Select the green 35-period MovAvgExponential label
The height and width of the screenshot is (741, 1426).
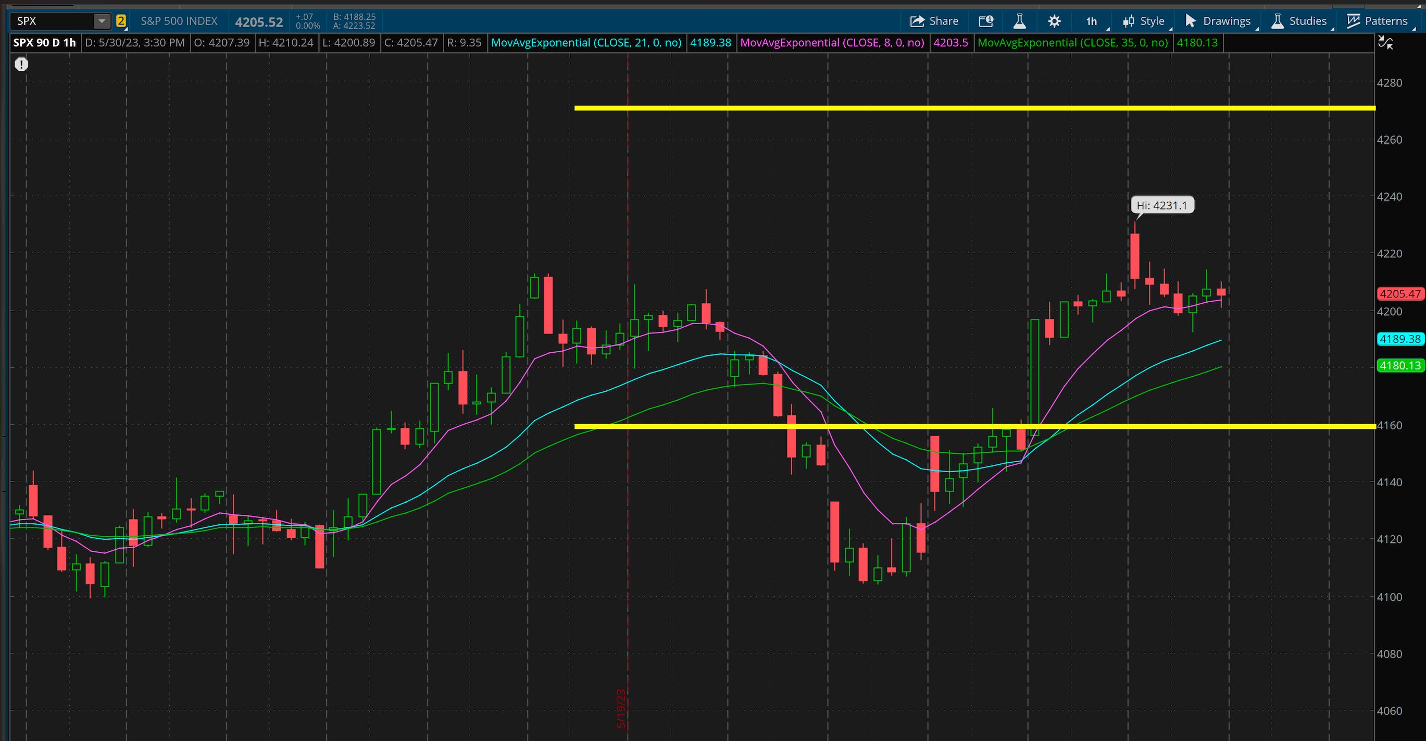pos(1072,43)
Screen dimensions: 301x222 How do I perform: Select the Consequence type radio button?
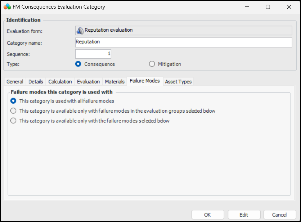78,64
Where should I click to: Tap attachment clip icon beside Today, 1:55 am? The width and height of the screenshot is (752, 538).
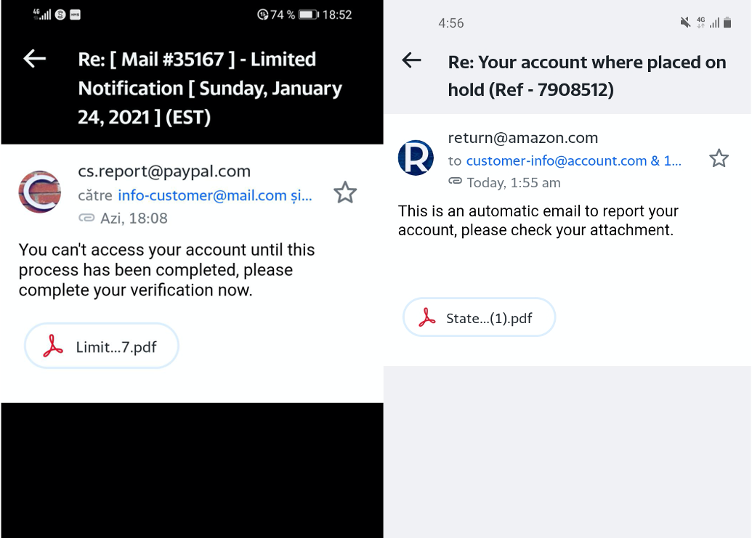click(x=455, y=182)
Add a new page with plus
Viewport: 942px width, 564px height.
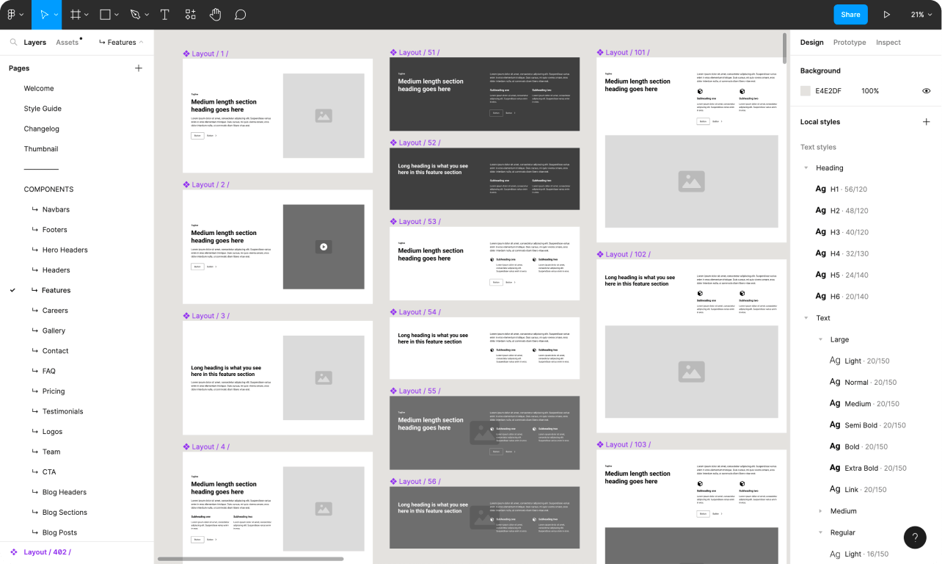pyautogui.click(x=139, y=68)
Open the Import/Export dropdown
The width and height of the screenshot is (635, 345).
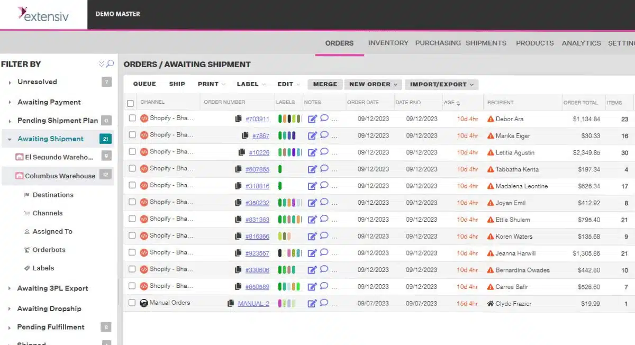click(x=441, y=84)
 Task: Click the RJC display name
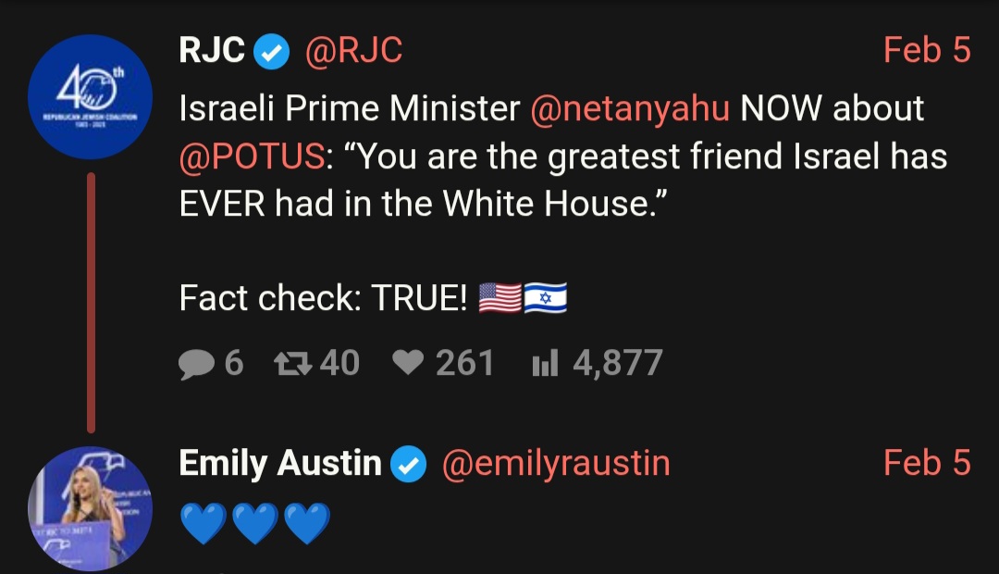(x=212, y=50)
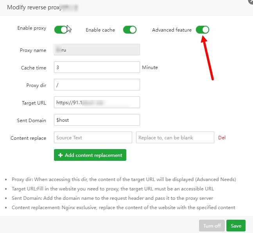
Task: Click the 'Enable proxy' label text
Action: click(x=32, y=28)
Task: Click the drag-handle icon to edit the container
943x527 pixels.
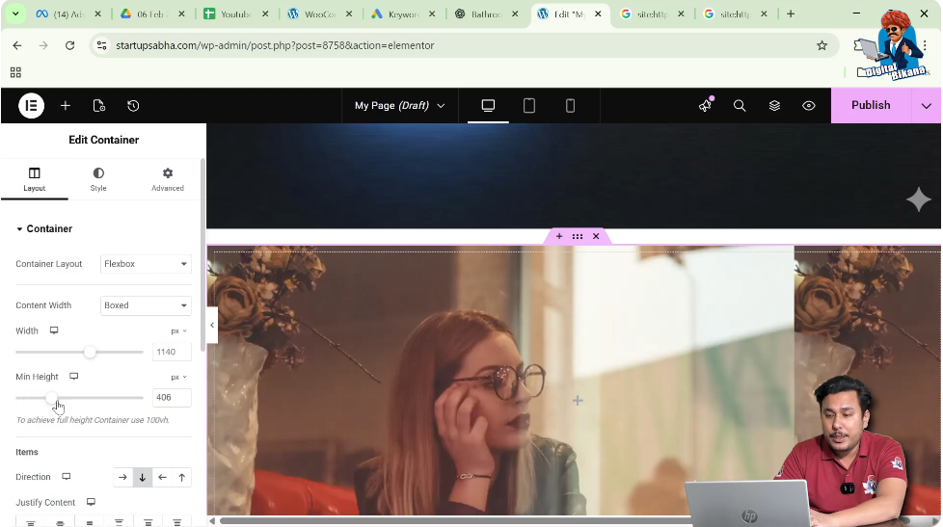Action: [x=577, y=236]
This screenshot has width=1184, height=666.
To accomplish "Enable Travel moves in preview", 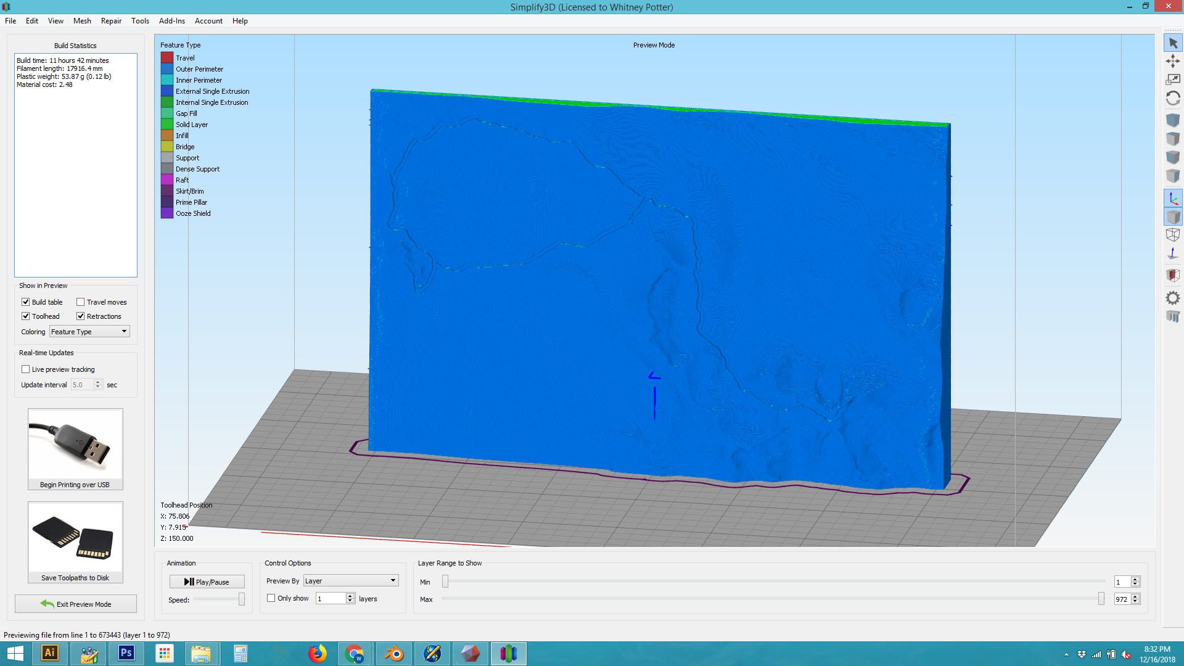I will [81, 302].
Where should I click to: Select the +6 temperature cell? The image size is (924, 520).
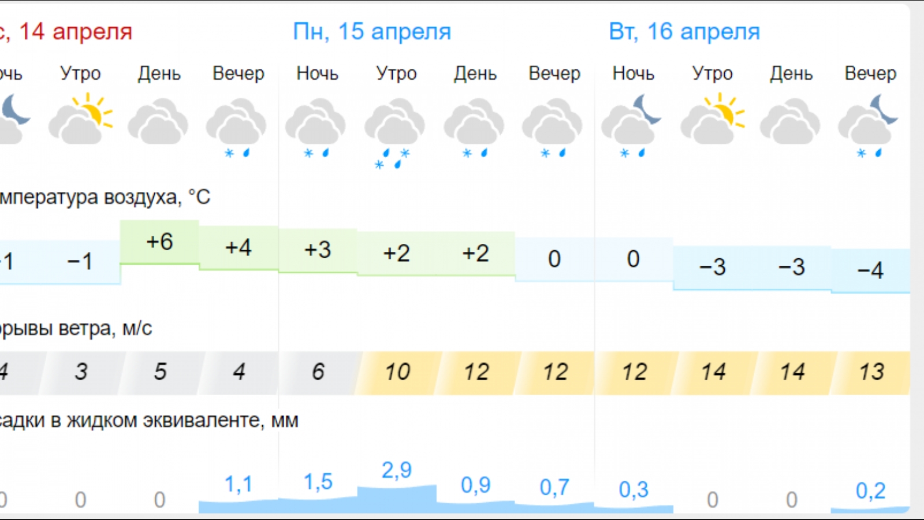[159, 242]
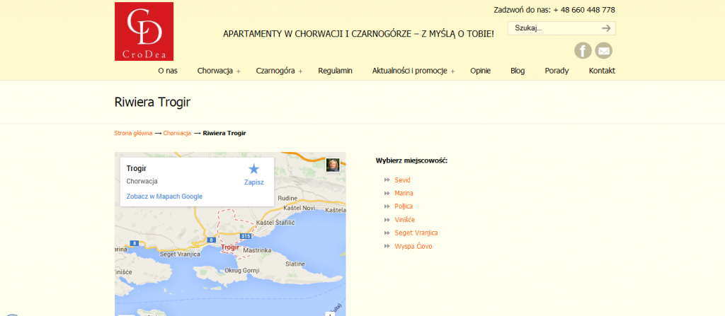Screen dimensions: 725x316
Task: Choose Wyspa Čiovo from locality list
Action: (x=413, y=246)
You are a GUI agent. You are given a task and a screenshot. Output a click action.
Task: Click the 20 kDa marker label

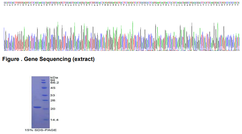(53, 109)
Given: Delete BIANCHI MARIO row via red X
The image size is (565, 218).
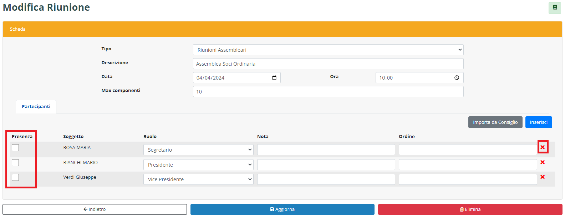Looking at the screenshot, I should coord(543,162).
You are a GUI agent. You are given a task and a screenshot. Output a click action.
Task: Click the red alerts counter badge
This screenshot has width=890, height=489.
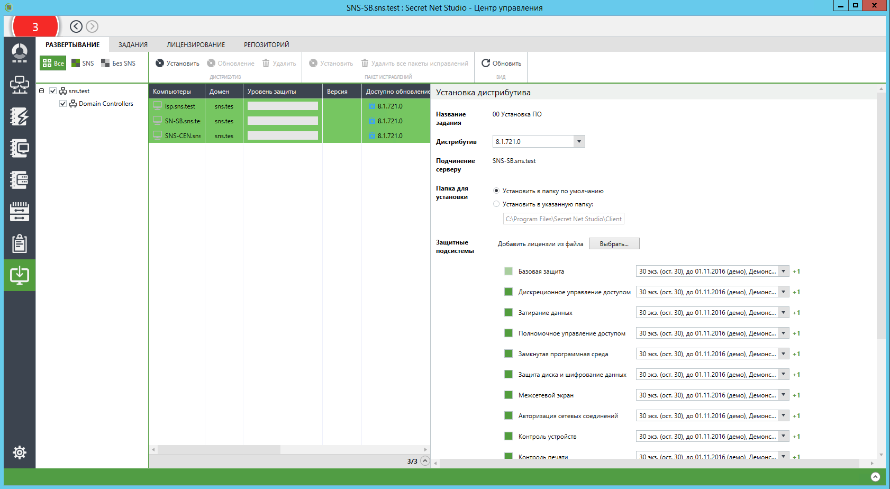[35, 27]

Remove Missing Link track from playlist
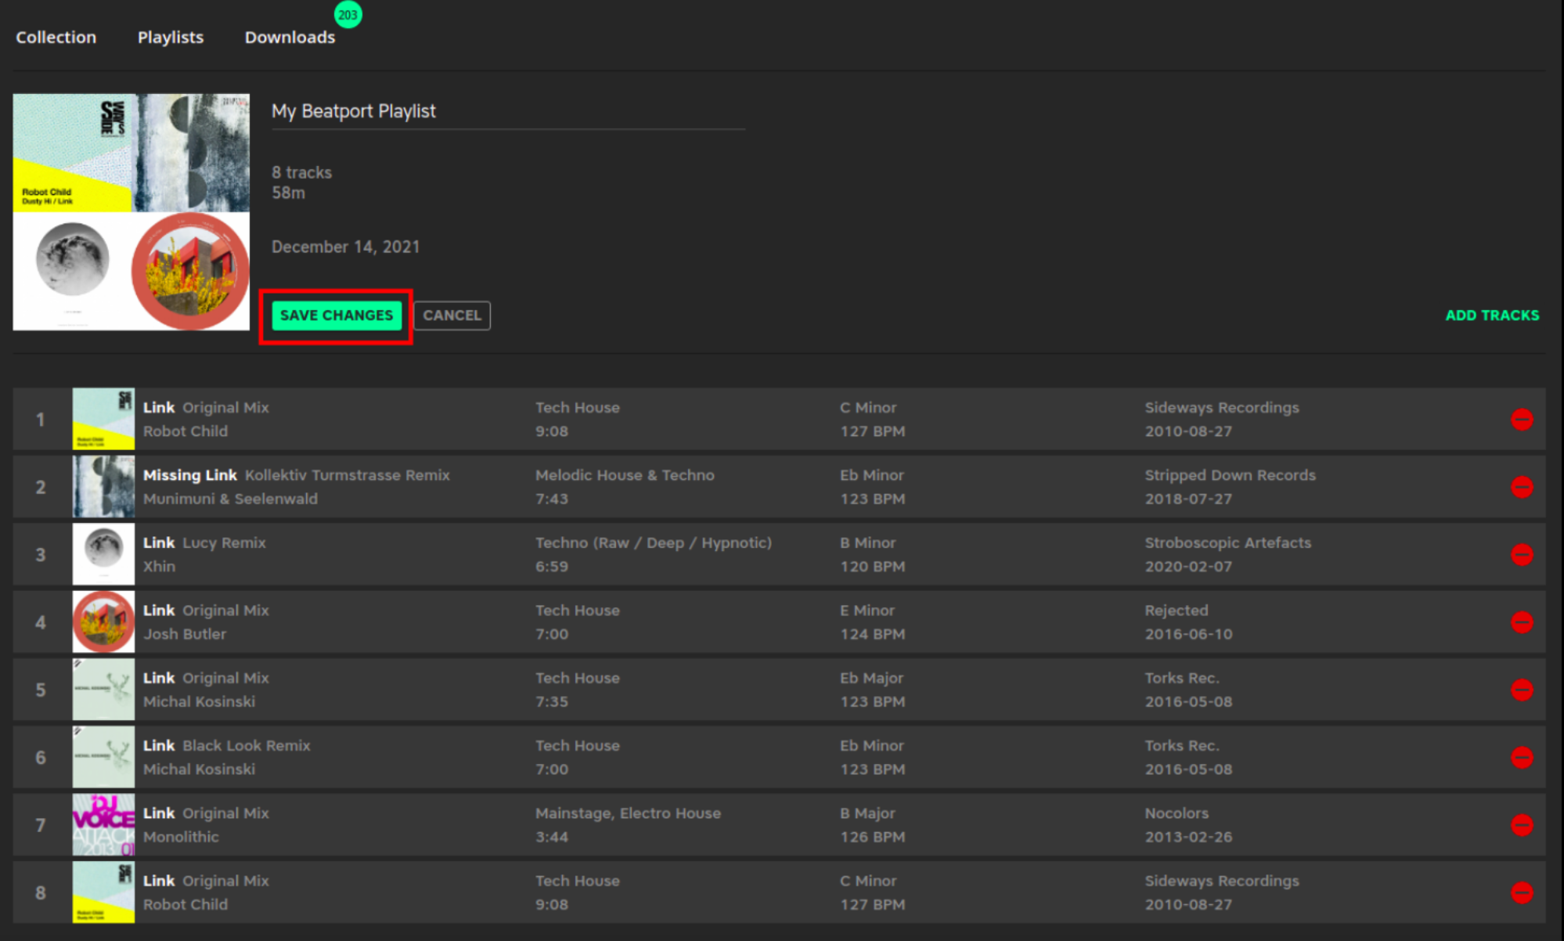point(1521,487)
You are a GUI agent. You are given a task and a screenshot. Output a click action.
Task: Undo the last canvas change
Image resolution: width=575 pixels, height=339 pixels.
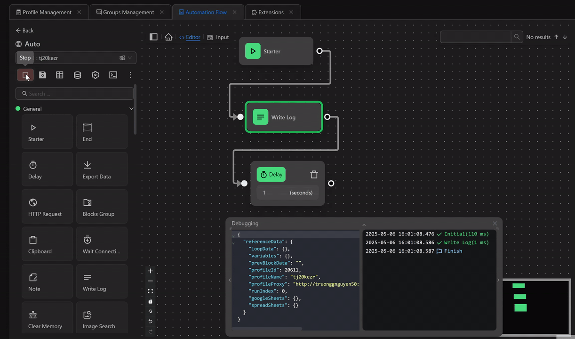point(150,322)
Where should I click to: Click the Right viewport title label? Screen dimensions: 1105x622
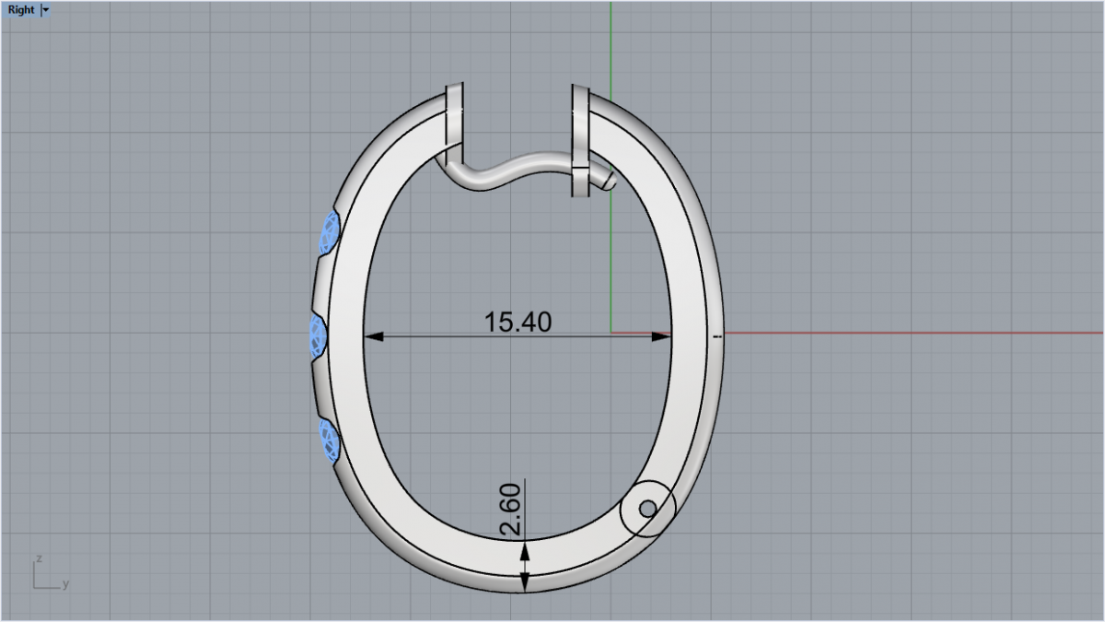coord(20,10)
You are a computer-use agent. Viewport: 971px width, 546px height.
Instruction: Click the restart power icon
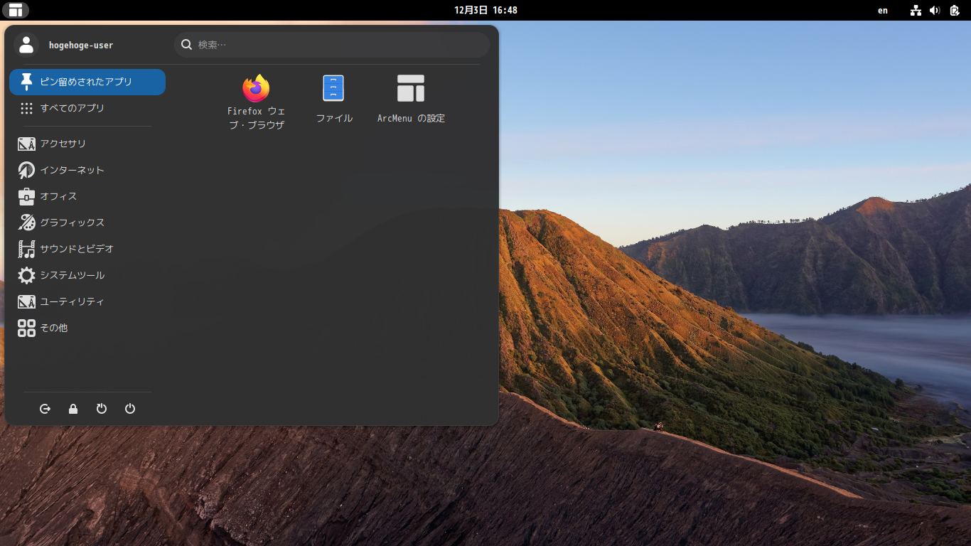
++++++++
**To do**
Please repeat the rows word for word, starting at the first line and ending at the line containing "Action: click(x=32, y=28)". Leave the pictures out.

**Task response**
Select the green 35-period MovAvgExponential label
The height and width of the screenshot is (741, 1426).
pos(1072,43)
Screen dimensions: 301x222 How do I perform: Select the Consequence type radio button?
78,64
Where should I click to: Tap attachment clip icon beside Today, 1:55 am? The width and height of the screenshot is (752, 538).
click(x=455, y=182)
Add a new page with plus
Viewport: 942px width, 564px height.
pyautogui.click(x=139, y=68)
Open the Import/Export dropdown
The width and height of the screenshot is (635, 345).
click(x=441, y=84)
 Task: Click the RJC display name
(x=212, y=50)
Task: Click the 'Enable proxy' label text
Action: click(x=32, y=28)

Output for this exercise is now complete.